Data shown Start Marker
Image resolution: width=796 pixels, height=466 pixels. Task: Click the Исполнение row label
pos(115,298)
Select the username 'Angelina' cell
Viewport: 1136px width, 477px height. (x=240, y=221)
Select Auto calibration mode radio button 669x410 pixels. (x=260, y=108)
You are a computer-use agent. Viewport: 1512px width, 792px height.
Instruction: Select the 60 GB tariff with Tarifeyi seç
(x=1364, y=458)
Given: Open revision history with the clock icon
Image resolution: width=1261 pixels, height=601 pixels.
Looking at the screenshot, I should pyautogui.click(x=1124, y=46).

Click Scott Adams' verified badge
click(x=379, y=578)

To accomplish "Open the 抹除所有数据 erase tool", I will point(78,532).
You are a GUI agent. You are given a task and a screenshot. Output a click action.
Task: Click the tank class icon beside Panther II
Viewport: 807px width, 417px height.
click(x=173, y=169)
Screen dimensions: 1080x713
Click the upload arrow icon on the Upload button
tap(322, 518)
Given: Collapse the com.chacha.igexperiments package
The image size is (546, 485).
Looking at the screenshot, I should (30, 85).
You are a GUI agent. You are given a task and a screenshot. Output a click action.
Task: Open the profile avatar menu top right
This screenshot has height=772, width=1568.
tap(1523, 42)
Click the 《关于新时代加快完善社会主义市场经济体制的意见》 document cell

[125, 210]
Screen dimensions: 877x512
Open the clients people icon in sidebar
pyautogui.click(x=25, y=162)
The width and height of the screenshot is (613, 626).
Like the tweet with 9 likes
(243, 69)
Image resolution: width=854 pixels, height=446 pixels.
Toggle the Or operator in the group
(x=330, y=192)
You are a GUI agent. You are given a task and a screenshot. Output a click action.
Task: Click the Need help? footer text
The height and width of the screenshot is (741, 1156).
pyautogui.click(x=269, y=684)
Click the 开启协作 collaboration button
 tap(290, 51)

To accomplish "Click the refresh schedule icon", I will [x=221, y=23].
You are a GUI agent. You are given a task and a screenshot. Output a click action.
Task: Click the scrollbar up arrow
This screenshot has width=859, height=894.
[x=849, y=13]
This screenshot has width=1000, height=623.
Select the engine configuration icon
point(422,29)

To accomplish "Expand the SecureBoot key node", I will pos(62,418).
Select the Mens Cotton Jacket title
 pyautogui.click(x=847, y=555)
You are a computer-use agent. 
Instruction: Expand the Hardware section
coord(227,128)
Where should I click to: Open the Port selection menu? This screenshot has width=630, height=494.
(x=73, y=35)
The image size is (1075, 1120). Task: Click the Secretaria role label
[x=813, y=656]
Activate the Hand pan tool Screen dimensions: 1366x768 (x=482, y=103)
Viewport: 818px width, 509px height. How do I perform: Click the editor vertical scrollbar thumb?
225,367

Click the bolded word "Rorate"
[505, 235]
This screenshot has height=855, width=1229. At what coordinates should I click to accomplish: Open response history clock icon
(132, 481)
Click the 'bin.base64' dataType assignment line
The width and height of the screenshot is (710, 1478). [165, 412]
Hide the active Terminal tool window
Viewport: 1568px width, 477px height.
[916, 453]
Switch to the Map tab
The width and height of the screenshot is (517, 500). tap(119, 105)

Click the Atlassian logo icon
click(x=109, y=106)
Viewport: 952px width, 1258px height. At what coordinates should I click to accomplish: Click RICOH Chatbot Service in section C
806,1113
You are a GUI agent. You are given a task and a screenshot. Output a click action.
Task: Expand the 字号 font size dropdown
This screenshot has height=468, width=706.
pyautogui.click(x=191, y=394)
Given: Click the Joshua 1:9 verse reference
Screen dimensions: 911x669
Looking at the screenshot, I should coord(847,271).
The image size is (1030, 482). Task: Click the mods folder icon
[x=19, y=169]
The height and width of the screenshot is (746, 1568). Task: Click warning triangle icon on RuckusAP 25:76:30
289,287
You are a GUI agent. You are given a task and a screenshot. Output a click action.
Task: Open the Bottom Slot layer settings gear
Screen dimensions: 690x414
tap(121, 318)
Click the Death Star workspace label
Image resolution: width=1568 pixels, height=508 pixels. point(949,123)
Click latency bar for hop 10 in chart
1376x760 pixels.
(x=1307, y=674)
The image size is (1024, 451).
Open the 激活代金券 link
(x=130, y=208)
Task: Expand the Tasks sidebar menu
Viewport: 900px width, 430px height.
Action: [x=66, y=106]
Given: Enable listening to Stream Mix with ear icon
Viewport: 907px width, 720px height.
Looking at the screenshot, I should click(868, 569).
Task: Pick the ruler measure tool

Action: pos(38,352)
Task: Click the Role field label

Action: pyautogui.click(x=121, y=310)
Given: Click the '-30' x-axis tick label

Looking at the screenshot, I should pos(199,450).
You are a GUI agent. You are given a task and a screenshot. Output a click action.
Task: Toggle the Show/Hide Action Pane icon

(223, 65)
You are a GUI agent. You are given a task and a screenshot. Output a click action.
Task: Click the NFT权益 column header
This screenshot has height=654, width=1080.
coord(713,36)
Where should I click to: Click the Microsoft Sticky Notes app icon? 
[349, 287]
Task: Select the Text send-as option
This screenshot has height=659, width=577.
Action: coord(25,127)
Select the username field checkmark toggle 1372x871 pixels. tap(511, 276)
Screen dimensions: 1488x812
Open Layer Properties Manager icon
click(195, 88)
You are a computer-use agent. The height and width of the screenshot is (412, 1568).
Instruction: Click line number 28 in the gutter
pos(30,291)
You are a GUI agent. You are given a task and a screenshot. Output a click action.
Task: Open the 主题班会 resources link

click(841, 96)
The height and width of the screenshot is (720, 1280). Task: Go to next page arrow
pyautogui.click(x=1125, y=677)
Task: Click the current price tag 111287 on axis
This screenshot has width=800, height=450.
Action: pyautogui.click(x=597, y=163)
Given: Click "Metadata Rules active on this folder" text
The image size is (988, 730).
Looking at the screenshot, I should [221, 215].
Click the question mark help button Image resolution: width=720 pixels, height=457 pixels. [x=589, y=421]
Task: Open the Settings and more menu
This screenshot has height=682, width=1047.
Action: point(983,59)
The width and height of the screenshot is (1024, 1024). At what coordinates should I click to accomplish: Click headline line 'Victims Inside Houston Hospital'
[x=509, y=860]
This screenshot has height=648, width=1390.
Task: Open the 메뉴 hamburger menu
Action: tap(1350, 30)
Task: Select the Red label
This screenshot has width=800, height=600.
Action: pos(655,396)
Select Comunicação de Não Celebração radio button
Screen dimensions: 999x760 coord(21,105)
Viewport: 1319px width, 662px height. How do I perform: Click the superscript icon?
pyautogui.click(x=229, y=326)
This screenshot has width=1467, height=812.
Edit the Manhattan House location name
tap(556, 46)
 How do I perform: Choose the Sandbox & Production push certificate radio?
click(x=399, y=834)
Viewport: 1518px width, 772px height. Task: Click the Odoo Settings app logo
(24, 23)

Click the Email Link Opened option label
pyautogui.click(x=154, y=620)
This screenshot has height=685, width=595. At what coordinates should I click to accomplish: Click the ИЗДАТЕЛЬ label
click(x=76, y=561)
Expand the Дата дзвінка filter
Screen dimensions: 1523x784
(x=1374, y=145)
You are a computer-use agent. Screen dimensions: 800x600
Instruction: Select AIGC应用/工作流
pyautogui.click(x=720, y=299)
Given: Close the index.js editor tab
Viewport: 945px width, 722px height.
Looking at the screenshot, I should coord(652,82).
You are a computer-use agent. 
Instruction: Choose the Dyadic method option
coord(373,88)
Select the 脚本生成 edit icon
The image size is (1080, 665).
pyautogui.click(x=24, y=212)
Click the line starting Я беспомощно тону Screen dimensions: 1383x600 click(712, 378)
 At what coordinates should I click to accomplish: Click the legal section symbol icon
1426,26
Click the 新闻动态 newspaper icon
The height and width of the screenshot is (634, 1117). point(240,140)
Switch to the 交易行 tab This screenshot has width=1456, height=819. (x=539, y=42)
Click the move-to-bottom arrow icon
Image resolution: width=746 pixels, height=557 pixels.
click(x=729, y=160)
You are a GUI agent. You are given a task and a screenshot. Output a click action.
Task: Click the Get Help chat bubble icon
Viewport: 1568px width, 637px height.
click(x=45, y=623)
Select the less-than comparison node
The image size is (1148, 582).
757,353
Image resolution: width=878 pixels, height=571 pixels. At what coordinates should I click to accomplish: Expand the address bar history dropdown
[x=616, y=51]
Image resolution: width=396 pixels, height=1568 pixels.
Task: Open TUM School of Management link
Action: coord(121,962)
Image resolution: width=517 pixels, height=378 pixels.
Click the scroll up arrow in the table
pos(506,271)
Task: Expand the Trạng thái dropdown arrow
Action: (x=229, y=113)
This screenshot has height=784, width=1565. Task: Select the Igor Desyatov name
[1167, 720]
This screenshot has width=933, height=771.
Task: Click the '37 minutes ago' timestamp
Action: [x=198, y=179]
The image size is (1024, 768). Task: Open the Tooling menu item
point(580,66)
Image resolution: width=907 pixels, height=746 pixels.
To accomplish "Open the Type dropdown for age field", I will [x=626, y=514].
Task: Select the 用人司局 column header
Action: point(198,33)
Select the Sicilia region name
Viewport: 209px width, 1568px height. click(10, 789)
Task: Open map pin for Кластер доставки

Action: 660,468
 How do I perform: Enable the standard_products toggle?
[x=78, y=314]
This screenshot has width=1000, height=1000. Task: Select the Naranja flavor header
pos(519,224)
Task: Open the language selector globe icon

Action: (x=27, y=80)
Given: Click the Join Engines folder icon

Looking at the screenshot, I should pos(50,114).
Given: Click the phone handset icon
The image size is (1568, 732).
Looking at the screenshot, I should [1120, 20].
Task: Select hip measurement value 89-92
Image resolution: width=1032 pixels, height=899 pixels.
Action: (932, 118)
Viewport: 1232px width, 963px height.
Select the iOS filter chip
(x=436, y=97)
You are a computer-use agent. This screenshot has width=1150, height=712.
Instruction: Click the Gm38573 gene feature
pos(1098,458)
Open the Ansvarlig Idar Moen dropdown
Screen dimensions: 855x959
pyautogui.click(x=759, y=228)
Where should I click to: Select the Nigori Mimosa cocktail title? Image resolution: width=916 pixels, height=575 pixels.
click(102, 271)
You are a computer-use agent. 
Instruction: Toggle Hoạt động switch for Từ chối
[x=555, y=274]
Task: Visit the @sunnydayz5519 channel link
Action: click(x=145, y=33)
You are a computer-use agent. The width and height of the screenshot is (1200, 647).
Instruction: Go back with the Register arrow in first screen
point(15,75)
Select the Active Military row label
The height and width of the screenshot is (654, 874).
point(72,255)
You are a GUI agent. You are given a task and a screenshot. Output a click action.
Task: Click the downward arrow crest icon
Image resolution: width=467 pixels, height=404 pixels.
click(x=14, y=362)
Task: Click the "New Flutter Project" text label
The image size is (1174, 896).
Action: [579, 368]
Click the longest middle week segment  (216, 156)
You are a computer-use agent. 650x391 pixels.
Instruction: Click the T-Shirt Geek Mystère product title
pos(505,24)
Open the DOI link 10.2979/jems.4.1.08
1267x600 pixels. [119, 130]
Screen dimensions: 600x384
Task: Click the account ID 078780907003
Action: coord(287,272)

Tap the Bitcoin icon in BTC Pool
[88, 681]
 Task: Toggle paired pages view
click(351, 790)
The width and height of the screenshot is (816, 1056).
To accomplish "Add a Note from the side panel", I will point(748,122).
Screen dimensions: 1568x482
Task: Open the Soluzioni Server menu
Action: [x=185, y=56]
Data shown End Marker
* Goal of the exercise
Would you please write out, exactly and with no other lines, the stretch of the listing above from the line containing "Viewport: 900px width, 430px height." through the line containing "You are a computer-use agent. The height"?

* Response to the task
Viewport: 900px width, 430px height.
Action: [x=66, y=106]
Given: Enable listening to Stream Mix with ear icon
Viewport: 907px width, 720px height.
Looking at the screenshot, I should click(868, 569).
Task: Pick the ruler measure tool

Action: pos(38,352)
Task: Click the Role field label

Action: pyautogui.click(x=121, y=310)
Given: Click the '-30' x-axis tick label

Looking at the screenshot, I should pos(199,450).
You are a GUI agent. You are given a task and a screenshot. Output a click action.
Task: Toggle the Show/Hide Action Pane icon

(223, 65)
You are a GUI agent. You are given a task and a screenshot. Output a click action.
Task: Click the NFT权益 column header
This screenshot has height=654, width=1080.
coord(713,36)
Where should I click to: Click the Microsoft Sticky Notes app icon? 
[349, 287]
Task: Select the Text send-as option
This screenshot has height=659, width=577.
Action: coord(25,127)
Select the username field checkmark toggle 1372x871 pixels. tap(511, 276)
Screen dimensions: 1488x812
Open Layer Properties Manager icon
click(195, 88)
You are a computer-use agent. The height and width of the screenshot is (412, 1568).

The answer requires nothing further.